EXERCISE INPUTS below:

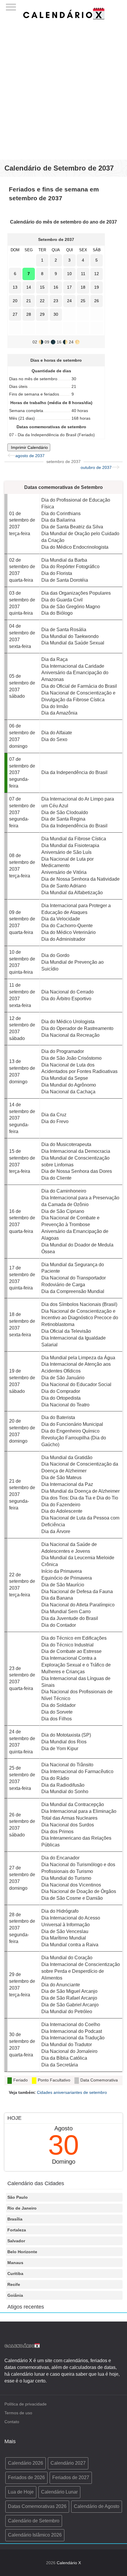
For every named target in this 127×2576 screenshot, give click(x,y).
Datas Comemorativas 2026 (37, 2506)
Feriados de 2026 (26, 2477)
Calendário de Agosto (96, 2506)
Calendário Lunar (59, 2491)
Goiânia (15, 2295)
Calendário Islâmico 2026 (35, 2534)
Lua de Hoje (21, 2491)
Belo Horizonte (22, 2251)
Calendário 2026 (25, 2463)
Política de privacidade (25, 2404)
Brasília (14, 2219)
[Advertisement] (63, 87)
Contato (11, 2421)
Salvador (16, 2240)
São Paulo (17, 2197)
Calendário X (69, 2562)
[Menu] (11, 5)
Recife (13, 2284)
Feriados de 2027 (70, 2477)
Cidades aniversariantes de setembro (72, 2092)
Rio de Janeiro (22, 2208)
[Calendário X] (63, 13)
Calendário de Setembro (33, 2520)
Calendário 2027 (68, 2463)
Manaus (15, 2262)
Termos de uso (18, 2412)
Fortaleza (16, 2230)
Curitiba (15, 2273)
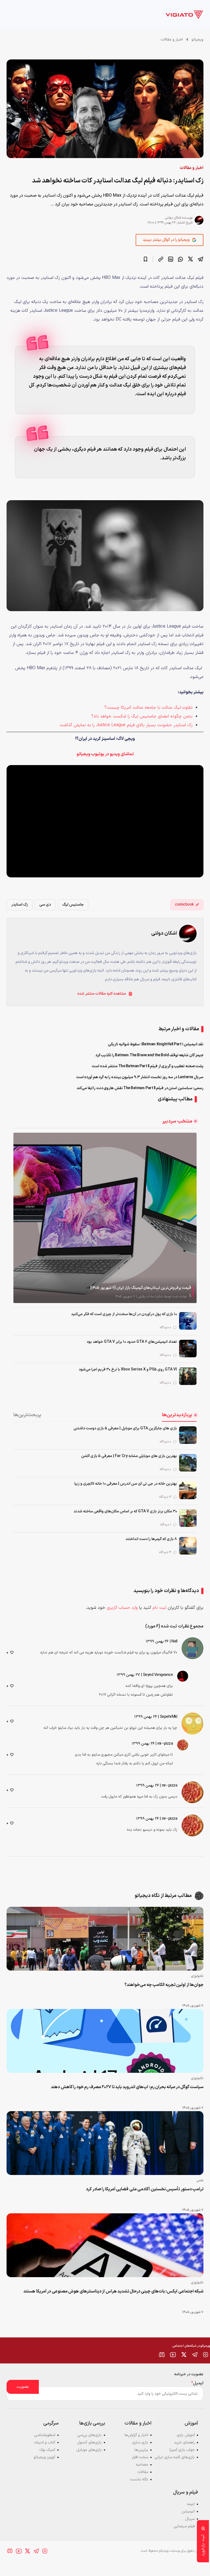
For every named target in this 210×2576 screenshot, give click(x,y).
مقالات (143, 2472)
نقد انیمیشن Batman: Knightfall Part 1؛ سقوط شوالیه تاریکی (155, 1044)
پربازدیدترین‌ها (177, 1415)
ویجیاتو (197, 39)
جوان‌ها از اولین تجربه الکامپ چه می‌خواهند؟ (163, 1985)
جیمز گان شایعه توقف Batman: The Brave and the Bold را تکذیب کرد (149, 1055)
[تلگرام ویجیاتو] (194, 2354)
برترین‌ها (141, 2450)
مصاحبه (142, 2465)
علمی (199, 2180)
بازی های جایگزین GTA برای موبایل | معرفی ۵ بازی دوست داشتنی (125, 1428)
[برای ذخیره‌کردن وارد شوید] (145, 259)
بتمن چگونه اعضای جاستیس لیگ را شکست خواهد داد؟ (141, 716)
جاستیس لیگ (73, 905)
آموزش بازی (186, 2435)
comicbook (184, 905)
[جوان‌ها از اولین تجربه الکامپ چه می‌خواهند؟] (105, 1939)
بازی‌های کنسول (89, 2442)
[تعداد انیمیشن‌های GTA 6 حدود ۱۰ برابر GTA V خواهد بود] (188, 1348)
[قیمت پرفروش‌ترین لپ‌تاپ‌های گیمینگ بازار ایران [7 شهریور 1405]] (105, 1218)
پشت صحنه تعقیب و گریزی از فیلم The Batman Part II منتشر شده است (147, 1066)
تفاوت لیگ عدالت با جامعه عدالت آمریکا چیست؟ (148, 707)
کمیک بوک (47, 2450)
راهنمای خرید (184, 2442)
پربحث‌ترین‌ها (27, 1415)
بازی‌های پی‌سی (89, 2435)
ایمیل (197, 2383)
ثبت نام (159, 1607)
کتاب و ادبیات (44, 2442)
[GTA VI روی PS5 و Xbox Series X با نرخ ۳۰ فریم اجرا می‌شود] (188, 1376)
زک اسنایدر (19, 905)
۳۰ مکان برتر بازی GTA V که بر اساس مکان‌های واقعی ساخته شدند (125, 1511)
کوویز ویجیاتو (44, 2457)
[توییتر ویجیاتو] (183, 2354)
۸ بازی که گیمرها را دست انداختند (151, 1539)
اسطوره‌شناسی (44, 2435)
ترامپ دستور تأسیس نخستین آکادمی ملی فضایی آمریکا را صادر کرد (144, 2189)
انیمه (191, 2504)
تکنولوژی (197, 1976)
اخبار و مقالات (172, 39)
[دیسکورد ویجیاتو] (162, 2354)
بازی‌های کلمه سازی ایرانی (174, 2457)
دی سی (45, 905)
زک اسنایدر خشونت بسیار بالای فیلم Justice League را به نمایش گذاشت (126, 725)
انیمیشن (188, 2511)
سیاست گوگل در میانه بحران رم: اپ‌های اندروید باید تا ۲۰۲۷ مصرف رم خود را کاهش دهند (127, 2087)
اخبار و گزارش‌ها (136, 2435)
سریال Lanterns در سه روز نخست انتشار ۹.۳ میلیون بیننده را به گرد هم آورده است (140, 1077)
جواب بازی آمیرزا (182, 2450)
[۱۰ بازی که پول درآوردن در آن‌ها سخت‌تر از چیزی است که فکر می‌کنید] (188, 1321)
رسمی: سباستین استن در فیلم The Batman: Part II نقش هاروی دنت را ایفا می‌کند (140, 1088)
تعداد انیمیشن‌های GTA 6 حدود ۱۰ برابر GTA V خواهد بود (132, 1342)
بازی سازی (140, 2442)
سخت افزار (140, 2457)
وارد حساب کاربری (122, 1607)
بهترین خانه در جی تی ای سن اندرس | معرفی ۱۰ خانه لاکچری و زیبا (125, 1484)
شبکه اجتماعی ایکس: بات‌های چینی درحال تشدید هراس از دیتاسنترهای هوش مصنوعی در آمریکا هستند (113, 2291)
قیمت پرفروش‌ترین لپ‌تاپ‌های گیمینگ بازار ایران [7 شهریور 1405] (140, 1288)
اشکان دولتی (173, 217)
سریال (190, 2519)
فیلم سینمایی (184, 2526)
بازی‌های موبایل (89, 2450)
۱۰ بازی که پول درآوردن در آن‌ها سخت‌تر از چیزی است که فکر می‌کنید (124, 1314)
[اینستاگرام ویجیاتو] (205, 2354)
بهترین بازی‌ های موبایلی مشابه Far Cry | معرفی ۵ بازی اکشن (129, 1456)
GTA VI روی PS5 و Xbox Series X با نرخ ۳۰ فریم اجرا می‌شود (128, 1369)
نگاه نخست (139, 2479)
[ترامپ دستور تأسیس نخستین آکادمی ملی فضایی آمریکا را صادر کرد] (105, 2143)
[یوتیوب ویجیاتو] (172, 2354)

End of EXERCISE INPUTS.
EXERCISE INPUTS below:

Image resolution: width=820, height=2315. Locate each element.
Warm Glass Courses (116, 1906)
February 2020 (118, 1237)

End of EXERCISE INPUTS.
EXERCISE INPUTS below:

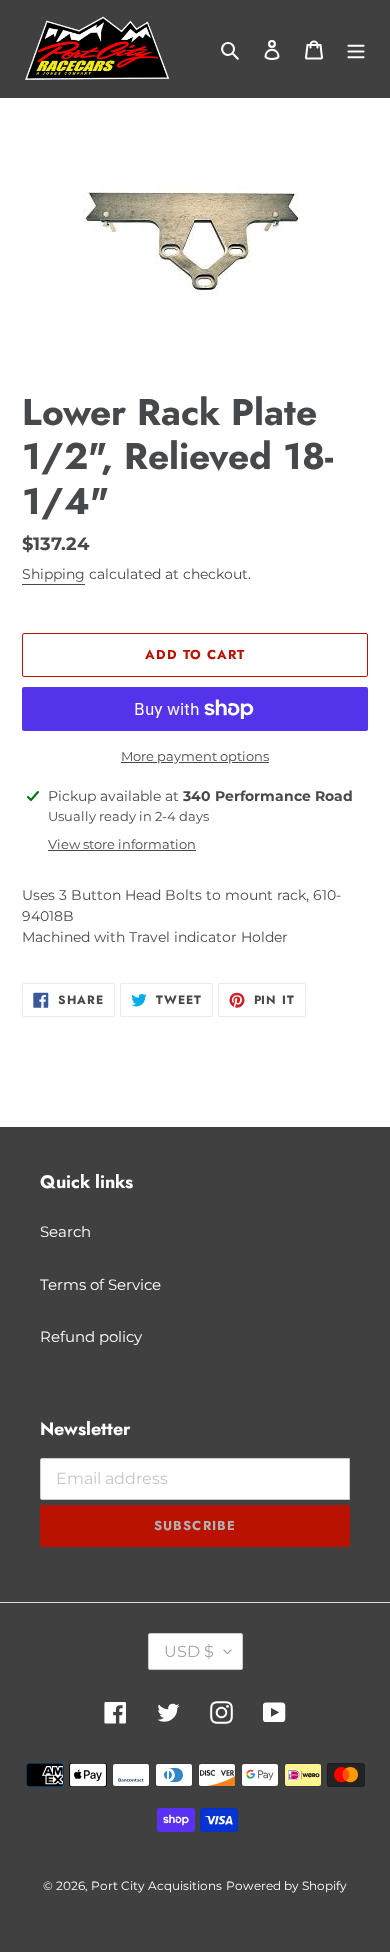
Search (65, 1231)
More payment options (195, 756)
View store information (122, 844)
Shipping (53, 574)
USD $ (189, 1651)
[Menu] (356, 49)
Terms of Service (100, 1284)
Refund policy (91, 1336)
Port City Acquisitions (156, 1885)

End of EXERCISE INPUTS.

Only the lines above starting at the one containing "For every named target in this 127×2576" and ending at the one containing "São Paulo (17, 2197)", both included, are to be returned, exactly as they read.

SOLVED PROBLEM:
For every named target in this 127×2576 screenshot, give click(x,y).
Datas Comemorativas 2026 (37, 2506)
Feriados de 2026 (26, 2477)
Calendário de Agosto (96, 2506)
Calendário Lunar (59, 2491)
Goiânia (15, 2295)
Calendário Islâmico 2026 (35, 2534)
Lua de Hoje (21, 2491)
Belo Horizonte (22, 2251)
Calendário 2026 (25, 2463)
Política de privacidade (25, 2404)
Brasília (14, 2219)
[Advertisement] (63, 87)
Contato (11, 2421)
Salvador (16, 2240)
São Paulo (17, 2197)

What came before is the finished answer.